Tanacetum parthenium, known as feverfew, is a flowering plant in the daisy family, Asteraceae. It is a traditional medicinal herb that is used commonly to prevent migraine headaches. Occasionally, it is grown for ornament. It usually is identified in the literature with its synonyms, Chrysanthemum parthenium and Pyrethrum parthenium.
The plant is a herbaceous perennial that grows into a small bush, up to 70 cm (28 in) high, with pungently-scented leaves. The leaves are light yellowish green, variously pinnatifid. The conspicuous daisy-like flowers are up to 20 millimetres (3⁄4 in) across, borne in lax corymbs. The outer, ray florets have white ligules and the inner, disc florets are yellow and tubular. It spreads rapidly by seed, and will cover a wide area after a few years.
Distribution and cultivation
Feverfew is native to Eurasia, specifically the Balkan Peninsula, Anatolia, and the Caucasus, but cultivation has spread it around the world and it now is found in the rest of Europe, North America, and Chile.
A perennial herb, it should be planted in full sun, 38 to 46 cm (15–18 in) apart, and cut back to the ground in the autumn. It grows up to 70 cm (28 in) tall. It is hardy to USDA zone 5 (−30 °C (−22 °F)). Outside of its native range, it may become an invasive weed.
The active ingredients in feverfew include parthenolide. There has been some scientific interest in parthenolide, which has been shown to induce apoptosis in some cancer cell lines in vitro and, potentially, to target cancer stem cells. There are no published in vivo studies of parthenolide or feverfew for humans with cancer.

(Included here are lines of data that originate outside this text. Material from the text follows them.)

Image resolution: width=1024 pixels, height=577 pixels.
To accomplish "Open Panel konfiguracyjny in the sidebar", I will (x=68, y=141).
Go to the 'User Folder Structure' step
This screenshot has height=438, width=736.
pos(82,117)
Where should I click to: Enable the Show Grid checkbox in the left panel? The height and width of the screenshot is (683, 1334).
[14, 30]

The role of parthenolide in inducing the antimigraine effects of feverfew has been investigated mostly in vitro. Antagonism of serotonin receptors and inhibition of neuronal released serotonin (5-HT) have been suggested for the mechanism of action. Pathenolide also seems to play a role in the blockade of NO cascade and of the release of pro-inflammatory cytokines (TNF-α and IL-6) which might be involved in the pathogenesis of migraine. Parthenolide has been shown to act as a TRPA1 partial agonist, causing selective channel desensitisation and a non-selective defunctionalisation of CGRP-containing sensory neurons. The release of the sensory neuropeptide CGRP within the trigeminovascular system has also been considered to be involved in the genesis of migraine headaches
The parthenolide content of commercially available feverfew supplements varies substantially, by more than 40-fold, despite labeling claims of "standardization". A study found that the parthenolide content of these supplements bore little resemblance to the content claimed on the product labels.

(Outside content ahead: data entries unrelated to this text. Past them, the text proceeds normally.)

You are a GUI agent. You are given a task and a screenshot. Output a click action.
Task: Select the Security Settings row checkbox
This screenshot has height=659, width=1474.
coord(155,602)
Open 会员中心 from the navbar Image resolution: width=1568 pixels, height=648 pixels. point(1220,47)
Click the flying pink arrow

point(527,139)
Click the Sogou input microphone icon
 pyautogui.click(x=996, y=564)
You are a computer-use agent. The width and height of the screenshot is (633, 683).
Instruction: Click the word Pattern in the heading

In August 2019, ScienceDaily reported that researchers at the University of Birmingham announced that they had developed a method to produce parthenolide directly from the plants and a way of modifying that parthenolide to produce a number of compounds, both of which techniques seem promising to enable clinical research into the potential of feverfew for medical applications.

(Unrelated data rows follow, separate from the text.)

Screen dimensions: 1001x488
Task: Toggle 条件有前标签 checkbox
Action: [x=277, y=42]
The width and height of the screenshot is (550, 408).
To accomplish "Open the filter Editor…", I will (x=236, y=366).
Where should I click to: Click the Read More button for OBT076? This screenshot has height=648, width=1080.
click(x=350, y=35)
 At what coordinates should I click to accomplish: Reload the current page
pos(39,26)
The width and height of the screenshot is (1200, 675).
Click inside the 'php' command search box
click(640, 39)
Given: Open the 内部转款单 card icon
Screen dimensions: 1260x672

Six controlled clinical trials assessing the efficacy and safety of feverfew monotherapy in the prevention of migraine have been published.[when?] In total, 513 patients participated in these studies. Study sample sizes ranged from 17 to 170. In all studies, feverfew was self-administered orally one to three times daily in capsule form. Study duration ranged from two to eight months. The majority of the clinical trials favoured feverfew over placebo. The data also suggest that feverfew is associated with only mild and transient adverse effects. The frequency of migraine was positively affected after treatment with feverfew. Reduction of migraine severity was also reported after intake of feverfew and incidence of nausea and vomiting decreased significantly.
Feverfew is registered as a traditional herbal medicine in the Nordic countries under the brand name Glitinum. Only powdered feverfew is approved in the European Union herbal monograph issued by the European Medicines Agency.
Long-term use of feverfew followed by abrupt discontinuation may induce a withdrawal syndrome featuring rebound headaches and muscle and joint pains. Feverfew may cause allergic reactions, including contact dermatitis. Other side effects have included gastrointestinal upset such as nausea, vomiting, abdominal pain, diarrhea, and flatulence. When the herb is chewed or taken orally it may cause mouth ulcers and swelling and numbness of the mouth. Feverfew should not be taken by pregnant women. It may interact with blood thinners and increase the risk of bleeding, and also may interact with a variety of medications metabolized by the liver.